Planktic foraminifera, asteroids, and marine production: Death and recovery at the Cretaceous-Tertiary boundary

Document Type

Article

Date of Original Version

1-1-1996

Abstract

The Cretaceous/Tertiary (K/T) impact radically changed the long-term state of the open-marine ecosystem. Comparison of range data from multiple sites indicates that more than 90% of planktic foraminiferal species went extinct at or shortly after the time of the K/T impact. Nearly complete replacement of planktic foraminiferal faunas began at the impact horizon. This turnover resulted in the disappearance of onshore-offshore provincialization of low- and mid-latitude planktic foraminiferal faunas. Drastic decreases in calcareous nannofossil production and organic export from surface to deep waters coincided with this destruction of faunal provincialization. Precessional chronometry of South Atlantic sites indicates that the initiation of faunal replacement and the decrease in nannofossil production occurred in an unresolvably short interval of time. Recovery of planktic foraminiferal assemblages was very dynamic. A rapid burst of first occurrences closely followed the impact. Despite the rapidity of this evolutionary radiation, long-term assemblage stabilization and recovery of organic export did not occur for at least a few hundred k.y. after the impact. Calcareous nannoplankton production remained below preimpact levels for two million years or more.

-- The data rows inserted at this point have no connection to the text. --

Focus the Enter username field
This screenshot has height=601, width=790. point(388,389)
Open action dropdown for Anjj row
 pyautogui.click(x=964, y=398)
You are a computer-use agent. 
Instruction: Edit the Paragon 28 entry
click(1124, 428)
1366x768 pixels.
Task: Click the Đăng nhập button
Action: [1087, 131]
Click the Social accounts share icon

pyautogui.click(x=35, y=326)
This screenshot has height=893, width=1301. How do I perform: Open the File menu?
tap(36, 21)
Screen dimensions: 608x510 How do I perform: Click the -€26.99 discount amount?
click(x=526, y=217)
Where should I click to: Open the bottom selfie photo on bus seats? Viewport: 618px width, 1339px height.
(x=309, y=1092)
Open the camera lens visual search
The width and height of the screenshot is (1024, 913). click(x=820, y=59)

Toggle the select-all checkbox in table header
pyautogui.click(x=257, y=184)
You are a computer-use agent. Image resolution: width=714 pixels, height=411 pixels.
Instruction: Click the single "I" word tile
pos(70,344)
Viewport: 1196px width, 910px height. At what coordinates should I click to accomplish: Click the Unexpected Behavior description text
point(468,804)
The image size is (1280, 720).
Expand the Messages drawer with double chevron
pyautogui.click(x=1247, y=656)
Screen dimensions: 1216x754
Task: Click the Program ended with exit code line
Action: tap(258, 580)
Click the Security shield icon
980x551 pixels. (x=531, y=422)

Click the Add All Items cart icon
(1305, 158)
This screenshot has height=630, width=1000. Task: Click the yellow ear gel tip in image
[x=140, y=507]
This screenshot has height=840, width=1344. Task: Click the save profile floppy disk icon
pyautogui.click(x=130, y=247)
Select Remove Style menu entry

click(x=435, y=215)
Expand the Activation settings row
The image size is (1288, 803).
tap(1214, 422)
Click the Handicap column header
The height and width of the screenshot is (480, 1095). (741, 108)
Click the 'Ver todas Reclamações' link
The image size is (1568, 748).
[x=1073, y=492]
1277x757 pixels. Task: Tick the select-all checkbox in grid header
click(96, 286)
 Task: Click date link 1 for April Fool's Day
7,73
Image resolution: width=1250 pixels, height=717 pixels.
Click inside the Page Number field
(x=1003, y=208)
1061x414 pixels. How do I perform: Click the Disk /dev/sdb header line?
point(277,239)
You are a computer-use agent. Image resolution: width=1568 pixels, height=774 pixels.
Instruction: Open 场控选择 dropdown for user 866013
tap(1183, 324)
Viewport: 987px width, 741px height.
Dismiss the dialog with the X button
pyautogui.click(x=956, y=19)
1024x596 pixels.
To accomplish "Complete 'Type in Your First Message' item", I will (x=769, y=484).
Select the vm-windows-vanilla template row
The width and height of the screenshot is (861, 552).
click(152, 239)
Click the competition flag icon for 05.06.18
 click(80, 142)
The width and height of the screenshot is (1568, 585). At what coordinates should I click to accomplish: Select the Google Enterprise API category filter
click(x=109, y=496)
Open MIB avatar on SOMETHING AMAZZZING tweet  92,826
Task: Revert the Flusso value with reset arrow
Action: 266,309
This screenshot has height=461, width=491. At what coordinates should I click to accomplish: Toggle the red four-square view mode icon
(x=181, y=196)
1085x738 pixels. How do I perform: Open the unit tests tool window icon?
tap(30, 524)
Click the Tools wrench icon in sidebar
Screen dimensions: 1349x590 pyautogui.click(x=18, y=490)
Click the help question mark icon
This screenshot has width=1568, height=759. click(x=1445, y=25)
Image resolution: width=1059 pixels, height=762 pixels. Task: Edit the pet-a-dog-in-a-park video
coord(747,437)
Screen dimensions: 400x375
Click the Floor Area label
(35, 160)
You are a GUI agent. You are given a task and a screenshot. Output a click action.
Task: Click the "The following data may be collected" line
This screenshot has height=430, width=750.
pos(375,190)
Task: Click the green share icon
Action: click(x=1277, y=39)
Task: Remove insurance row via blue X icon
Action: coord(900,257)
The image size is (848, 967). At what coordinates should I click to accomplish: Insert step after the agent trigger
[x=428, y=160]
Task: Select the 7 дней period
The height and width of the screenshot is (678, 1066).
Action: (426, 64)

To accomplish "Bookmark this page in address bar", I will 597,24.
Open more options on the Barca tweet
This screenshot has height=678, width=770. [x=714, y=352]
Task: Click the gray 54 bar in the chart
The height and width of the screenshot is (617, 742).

There is some evidence that organic export to deep waters remained below preimpact levels for a similar interval of time. The coincidence of the K/T impact with planktic foraminiferal mass extinction, faunal turnover, and strong decreases in organic export and nannofossil production is very compatible with an impact model of mass extinction. In contrast, the proximate causes of the geologically long delay in postimpact recovery of organic export and nannofossil production remain unresolved. This presents a major challenge to our understanding of the ecologic and oceanographic consequences of large impacts and mass extinctions.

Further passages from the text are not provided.